One common use case for connecting a web applications to two databases is to have one connection to the primary read/write instance of the database and another connection to a read-only replica of the same data. This is highly useful when trying to scale a system because it allows you to move complex read queries off of the primary database.
This reduces contention between reads and writes and leads to better performance. If you have a background job that computes some information about your user, you can have that background job use the follower for the read queries.
There will always be some level of lag between the primary db and its read-only follower, so systems have to be designed with that in mind to make this strategy usable. For example, you have to build things in such a way that it doesn’t create problems if a record has been added to the database but it hasn’t yet been copied to the read-only follower. That new record has to be able to be picked up on a subsequent run of the code.
Another set of designs that can be elagently implemented by having a web app that connects to multiple databases comes from the world of data warehousing.
One of the most common designs from this family is used when complex data transformations are computed ahead of time to simplify the computation that is needed in real time.
For example, imagine that we need to do a complex calculation to determine if the logged in user has a special gold status. Something like, “have they made 5 purchases in the last 60 days, written 3 product reviews, and completed 100% of their user profile”. That isn’t something that you’d want to query for on every page load.
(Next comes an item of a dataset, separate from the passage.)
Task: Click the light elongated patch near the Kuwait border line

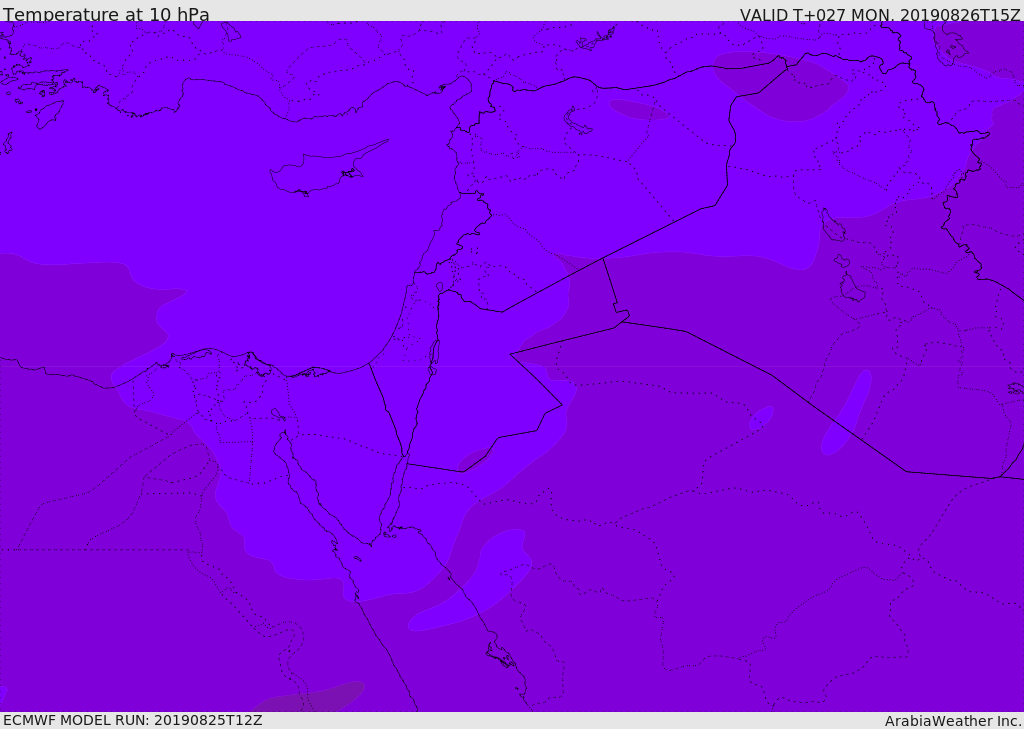Action: tap(846, 412)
Computing that value ahead of time is a good solution to this type of problem. If you combine this with the previous suggestion of connecting to a read-only follower of the database, you can end up with a great solution where a background process reads from the read only follower, makes this complex calculation, and writes it to a database specifically used to store precomputed values. This makes it so that your primary read-write database isn’t burdened in anyway by this relatively expensive computation.
It works similarly for business analysis and reporting use cases.
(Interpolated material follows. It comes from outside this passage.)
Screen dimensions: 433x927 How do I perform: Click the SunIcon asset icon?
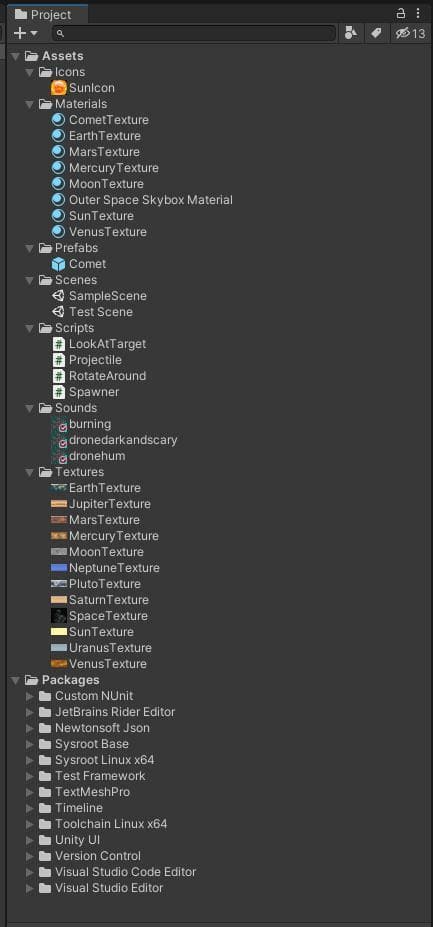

Another excellent time to consider connect your app to multiple database is when you are beginning to break a large Monolithic application up into smaller components.
Let’s say for example you are planning to pull all of your user information from the main monolith into a User Microservice. One way you could approach that is to first move the data from the primary database into one that will be private to the new service. That’s going to cause you to need to refactor all the places that you are relying on database joins to the user table. That approach is no longer going to be possible once you transition to the service. You can then make a Ruby class that provides an interface to that data. This class will read the data from the new database.
Then once you spin up the User Microservice, you can simply refactor that class to read from the JSON API instead of the new database. Then, you make it so that the User Microservice is the only thing that connects to the new user database.
This is a very common, safe, and powerful way to evolve your architecture.
Rails 6 is introducing a feature that may make all of the designs discussed in this post easier to setup. It’s a great time to do some thinking about how your system could benefit from these sorts of designs.